§ **Dataset entries**
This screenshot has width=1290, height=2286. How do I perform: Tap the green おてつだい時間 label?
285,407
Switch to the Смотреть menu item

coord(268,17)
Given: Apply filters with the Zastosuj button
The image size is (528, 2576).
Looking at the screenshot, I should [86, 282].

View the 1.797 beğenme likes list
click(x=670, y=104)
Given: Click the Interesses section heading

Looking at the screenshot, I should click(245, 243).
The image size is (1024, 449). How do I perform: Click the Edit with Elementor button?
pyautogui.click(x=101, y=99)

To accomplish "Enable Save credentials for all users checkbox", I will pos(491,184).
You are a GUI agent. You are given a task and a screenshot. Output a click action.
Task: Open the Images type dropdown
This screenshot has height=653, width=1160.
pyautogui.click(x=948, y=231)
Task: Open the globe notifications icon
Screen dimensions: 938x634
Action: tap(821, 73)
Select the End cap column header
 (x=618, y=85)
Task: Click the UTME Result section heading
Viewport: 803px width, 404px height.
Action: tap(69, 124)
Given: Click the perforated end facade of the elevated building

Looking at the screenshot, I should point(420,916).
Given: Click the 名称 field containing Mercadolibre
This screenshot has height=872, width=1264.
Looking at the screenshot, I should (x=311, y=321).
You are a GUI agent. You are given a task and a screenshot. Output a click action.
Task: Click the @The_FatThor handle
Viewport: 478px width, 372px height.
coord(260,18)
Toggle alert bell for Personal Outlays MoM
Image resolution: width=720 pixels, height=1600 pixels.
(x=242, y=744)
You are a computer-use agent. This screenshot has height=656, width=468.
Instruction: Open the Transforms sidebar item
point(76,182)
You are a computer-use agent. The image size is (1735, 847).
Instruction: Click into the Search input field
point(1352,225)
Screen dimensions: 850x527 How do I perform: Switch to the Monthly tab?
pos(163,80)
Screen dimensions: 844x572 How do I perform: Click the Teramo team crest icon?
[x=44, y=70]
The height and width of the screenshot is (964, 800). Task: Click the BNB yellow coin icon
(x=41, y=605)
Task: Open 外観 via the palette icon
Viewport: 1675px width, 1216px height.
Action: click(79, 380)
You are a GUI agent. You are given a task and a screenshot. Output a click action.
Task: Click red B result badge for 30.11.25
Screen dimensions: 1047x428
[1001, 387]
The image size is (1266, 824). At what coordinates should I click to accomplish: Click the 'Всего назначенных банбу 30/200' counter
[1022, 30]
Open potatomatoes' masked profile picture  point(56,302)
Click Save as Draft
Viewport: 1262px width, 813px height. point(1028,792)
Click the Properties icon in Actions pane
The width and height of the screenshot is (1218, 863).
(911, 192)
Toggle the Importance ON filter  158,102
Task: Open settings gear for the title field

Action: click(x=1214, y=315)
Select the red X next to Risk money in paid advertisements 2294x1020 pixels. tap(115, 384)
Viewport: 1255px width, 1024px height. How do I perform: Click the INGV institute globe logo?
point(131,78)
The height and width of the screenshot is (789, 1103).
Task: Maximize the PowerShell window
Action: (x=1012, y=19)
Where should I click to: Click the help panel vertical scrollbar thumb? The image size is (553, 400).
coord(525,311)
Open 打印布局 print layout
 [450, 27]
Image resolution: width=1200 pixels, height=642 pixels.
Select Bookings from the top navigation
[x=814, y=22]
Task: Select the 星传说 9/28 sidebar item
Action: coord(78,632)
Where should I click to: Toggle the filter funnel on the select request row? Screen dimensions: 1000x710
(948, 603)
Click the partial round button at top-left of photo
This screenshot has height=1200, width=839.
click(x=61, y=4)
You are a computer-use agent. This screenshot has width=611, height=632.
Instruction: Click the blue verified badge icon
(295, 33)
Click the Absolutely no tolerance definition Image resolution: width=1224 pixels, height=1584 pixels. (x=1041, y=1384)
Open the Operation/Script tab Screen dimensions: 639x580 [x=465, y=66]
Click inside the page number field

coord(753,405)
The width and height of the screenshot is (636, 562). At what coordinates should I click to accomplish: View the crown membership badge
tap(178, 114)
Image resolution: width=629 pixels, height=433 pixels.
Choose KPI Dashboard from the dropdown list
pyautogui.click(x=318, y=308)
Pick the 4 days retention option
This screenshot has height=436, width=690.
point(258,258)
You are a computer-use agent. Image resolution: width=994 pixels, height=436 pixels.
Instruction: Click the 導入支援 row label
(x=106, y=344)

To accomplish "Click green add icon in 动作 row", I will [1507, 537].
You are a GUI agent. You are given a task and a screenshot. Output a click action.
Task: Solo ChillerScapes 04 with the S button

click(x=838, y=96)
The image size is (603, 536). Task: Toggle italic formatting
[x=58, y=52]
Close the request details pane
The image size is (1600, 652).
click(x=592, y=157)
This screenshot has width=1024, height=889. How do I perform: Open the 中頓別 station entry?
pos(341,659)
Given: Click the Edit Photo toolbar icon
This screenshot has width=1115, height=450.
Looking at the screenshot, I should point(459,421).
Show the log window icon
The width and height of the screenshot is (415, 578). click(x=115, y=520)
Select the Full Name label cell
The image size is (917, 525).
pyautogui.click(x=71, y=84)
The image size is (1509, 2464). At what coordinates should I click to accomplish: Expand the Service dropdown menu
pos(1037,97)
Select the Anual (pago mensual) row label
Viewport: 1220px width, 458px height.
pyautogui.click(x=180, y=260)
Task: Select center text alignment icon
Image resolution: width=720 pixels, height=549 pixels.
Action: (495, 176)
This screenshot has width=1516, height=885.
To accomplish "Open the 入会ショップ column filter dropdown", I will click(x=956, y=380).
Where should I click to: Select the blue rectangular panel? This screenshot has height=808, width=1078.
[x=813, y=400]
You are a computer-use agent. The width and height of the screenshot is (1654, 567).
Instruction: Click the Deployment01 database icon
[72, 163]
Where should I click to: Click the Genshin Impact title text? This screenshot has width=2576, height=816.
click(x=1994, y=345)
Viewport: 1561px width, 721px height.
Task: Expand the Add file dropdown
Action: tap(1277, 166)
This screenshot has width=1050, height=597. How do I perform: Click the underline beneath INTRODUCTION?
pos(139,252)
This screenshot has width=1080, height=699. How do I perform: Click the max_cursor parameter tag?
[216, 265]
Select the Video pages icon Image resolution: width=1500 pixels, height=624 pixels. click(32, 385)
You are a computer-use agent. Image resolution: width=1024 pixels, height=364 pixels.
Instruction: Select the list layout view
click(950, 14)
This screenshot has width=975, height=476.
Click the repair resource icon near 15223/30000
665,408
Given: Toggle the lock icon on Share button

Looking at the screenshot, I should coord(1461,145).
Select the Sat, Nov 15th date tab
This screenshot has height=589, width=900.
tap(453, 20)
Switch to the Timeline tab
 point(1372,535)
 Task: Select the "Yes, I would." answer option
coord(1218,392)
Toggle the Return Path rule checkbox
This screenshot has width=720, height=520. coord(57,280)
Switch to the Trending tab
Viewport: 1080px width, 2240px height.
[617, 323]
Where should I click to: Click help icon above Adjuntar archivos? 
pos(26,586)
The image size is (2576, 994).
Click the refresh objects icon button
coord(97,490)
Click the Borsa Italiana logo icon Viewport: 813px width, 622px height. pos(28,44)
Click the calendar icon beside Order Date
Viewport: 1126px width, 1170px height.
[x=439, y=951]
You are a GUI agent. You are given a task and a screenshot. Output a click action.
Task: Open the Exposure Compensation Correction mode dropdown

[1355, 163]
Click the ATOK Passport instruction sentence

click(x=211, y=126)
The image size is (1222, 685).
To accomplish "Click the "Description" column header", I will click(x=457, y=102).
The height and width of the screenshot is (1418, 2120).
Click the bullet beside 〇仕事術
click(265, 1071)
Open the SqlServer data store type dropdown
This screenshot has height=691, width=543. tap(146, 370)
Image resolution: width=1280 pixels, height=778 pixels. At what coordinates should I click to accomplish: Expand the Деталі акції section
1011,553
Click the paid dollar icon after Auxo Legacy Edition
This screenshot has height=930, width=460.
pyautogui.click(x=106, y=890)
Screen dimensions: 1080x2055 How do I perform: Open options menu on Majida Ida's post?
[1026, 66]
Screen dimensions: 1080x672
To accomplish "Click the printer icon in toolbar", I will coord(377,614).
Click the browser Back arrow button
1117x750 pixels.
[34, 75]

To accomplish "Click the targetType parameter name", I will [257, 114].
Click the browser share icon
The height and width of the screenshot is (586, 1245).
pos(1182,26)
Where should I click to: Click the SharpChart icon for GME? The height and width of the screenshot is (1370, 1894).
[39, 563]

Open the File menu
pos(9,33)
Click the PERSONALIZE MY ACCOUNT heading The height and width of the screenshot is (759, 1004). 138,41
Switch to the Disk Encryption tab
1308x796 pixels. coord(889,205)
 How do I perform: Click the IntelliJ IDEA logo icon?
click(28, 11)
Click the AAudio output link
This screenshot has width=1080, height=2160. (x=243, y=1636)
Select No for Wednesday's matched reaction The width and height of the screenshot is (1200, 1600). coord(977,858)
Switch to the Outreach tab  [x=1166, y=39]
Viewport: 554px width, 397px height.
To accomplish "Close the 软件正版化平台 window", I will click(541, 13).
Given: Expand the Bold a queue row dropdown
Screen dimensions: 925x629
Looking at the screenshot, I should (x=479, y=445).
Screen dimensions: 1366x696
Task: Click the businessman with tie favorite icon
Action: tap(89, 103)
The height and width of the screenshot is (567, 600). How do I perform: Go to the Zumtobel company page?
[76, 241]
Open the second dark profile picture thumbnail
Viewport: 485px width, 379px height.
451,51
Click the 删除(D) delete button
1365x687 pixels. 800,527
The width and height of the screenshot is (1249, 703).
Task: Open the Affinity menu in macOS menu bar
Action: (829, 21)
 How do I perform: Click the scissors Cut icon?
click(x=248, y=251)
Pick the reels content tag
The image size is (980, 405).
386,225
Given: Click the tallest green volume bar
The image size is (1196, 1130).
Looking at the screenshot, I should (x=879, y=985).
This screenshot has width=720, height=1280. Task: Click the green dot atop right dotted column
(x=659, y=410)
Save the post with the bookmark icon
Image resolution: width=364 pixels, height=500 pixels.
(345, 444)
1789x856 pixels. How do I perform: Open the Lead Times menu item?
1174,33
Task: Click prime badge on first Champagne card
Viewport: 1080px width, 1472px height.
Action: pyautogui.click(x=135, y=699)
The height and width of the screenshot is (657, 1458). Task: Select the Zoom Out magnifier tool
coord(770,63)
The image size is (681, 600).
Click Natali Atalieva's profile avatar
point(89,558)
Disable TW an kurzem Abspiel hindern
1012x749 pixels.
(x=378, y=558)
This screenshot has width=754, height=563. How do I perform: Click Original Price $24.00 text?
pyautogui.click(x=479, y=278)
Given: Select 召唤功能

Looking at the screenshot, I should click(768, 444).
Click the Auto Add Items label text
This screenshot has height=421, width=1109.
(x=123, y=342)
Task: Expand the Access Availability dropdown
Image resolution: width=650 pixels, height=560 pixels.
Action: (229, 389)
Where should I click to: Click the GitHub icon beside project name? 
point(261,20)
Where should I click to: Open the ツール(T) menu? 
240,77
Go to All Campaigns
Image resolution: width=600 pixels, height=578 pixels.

§ **Exercise objective**
All lines from the start of the entries through the line where "Given: Apply filters with the Zastosuj button" sits should be duplicated exactly, with nothing else in the output.

§ **Result for this task**
This screenshot has width=1290, height=2286. How do I perform: Tap the green おてつだい時間 label?
285,407
Switch to the Смотреть menu item

coord(268,17)
Given: Apply filters with the Zastosuj button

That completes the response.